Happy Valley Hospital is a community-based facility with 288 acute care beds, a twelve suite family-oriented birthing center, a forty four bed long-term care inpatient facility, and a fourteen bed inpatient rehabilitation unit. Happy Valley has a major competitor, GH, which has two hundred beds, a small cancer center, and a kidney dialysis unit.
Happy Valley’s director of internal medicine, along with the director of nursing for that department, are considering establishing a new hemodialysis service. GH has a small hemodialysis unit, but they do not have enough beds to properly accommodate the needs of this community.
The Happy Valley medical director has surveyed the six nephrologists with staff privileges at the hospital and has determined that all six agree that there is a need for more hemodialysis beds in the community. Moreover, these nephrologists all have staff privileges at both Happy Valley and GH and would prefer that the new beds be added to the GH unit. GH, however, has no plans to expand their unit for at least the next five years, and presently, new patients are being referred to a dialysis unit in another community thirty minutes south of Happy Valley Hospital. Those patients as well as their families find this alternative site and location to be unacceptable.

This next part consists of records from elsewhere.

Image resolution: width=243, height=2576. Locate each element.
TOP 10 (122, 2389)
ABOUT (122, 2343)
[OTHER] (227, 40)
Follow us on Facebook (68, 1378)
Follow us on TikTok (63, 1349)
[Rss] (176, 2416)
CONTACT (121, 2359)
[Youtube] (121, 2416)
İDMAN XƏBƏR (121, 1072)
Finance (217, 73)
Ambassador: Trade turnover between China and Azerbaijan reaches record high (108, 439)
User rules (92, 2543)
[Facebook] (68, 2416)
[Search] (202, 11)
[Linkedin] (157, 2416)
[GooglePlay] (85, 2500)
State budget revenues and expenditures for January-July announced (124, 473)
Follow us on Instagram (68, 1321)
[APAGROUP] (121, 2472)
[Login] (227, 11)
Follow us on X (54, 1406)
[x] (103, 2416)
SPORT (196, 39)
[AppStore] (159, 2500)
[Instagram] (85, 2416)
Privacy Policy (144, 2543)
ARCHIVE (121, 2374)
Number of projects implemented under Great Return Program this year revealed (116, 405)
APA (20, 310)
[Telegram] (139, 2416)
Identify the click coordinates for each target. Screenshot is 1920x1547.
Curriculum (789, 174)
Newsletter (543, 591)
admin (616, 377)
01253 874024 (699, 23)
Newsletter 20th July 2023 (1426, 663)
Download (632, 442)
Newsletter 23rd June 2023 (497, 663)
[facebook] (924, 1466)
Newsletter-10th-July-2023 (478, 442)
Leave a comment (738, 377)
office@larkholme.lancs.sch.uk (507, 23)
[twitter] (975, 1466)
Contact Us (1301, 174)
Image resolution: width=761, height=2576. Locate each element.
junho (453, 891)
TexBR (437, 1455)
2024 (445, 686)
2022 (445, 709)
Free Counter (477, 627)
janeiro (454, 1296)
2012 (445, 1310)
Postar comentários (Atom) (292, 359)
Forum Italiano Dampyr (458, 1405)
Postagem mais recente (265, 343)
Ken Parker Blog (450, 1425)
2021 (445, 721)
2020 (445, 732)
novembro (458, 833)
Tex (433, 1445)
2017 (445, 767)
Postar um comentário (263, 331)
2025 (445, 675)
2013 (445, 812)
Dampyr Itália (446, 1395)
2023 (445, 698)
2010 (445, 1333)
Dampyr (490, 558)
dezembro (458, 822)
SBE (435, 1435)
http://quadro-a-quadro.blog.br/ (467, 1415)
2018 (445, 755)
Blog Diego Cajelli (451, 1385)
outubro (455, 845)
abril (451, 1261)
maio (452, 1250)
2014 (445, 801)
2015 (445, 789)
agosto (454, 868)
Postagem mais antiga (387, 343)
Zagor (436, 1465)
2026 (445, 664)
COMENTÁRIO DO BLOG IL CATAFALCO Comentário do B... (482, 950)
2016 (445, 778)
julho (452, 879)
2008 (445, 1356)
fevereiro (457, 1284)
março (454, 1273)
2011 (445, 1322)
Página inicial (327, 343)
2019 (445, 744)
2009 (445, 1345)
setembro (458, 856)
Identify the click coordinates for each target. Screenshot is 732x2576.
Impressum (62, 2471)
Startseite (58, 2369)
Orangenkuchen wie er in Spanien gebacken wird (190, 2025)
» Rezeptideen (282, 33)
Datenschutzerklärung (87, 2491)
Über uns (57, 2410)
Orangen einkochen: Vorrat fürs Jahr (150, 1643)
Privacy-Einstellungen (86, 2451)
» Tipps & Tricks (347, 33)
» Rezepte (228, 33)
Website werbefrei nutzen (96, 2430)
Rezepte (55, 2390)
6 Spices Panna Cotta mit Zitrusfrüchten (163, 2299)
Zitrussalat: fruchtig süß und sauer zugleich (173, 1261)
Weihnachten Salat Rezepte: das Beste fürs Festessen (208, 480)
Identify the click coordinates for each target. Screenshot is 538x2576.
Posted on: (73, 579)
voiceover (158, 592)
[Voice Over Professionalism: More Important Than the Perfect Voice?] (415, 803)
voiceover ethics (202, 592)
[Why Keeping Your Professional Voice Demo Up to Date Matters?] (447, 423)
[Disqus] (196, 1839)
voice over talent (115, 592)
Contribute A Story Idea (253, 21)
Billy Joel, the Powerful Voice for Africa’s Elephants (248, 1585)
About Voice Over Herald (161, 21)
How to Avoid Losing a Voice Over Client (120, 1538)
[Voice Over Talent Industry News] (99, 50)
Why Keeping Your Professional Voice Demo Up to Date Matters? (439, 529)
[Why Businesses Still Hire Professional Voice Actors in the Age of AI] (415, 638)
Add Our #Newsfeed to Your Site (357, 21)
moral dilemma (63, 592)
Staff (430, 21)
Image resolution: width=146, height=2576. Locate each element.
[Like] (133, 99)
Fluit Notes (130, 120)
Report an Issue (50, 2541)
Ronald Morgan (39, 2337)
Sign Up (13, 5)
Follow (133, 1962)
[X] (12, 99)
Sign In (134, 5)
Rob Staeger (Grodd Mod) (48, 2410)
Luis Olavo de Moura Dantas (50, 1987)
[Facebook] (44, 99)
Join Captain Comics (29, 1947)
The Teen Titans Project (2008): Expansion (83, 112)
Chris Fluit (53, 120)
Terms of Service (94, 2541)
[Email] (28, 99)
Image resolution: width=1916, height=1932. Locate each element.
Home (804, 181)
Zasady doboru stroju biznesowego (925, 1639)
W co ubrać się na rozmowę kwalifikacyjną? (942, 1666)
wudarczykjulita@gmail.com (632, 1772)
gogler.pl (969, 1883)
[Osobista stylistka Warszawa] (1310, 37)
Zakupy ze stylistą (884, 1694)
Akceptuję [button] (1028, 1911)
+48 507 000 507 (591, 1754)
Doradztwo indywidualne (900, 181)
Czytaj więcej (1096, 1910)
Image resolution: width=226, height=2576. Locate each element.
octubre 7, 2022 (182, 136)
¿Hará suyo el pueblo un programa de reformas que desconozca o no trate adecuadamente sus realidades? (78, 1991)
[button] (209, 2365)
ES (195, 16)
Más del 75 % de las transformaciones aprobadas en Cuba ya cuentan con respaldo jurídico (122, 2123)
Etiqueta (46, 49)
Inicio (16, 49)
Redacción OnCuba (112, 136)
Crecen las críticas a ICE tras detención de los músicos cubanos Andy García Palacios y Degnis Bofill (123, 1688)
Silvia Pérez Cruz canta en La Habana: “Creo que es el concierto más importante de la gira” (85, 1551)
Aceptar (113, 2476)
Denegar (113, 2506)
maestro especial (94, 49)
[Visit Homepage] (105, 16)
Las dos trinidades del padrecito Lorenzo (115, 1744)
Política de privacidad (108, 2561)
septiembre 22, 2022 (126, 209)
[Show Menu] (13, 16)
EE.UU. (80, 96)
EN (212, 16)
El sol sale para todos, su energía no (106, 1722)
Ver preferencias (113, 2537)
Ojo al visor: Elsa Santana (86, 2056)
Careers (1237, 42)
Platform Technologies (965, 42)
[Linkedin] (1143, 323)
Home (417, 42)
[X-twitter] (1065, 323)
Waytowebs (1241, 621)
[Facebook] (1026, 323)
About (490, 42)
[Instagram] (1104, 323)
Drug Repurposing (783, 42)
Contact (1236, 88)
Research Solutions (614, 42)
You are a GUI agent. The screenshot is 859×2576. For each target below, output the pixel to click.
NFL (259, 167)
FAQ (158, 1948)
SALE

Based on your understanding of the above case, express your views on the following:
- How should the medical director at Happy Valley try to convince patients now being referred to the dialysis unit thirty minutes to the south to switch their care to Happy Valley Hospital?
- What steps should the Happy Valley medical director take to ensure that patients will get the proper care and facilities at the Happy Valley Hospital hemodialysis unit, when it is established?
- Is the approach of GH for not having any expansion plans for the next five years for their unit justified, keeping in mind the interest of the community? Why or why not?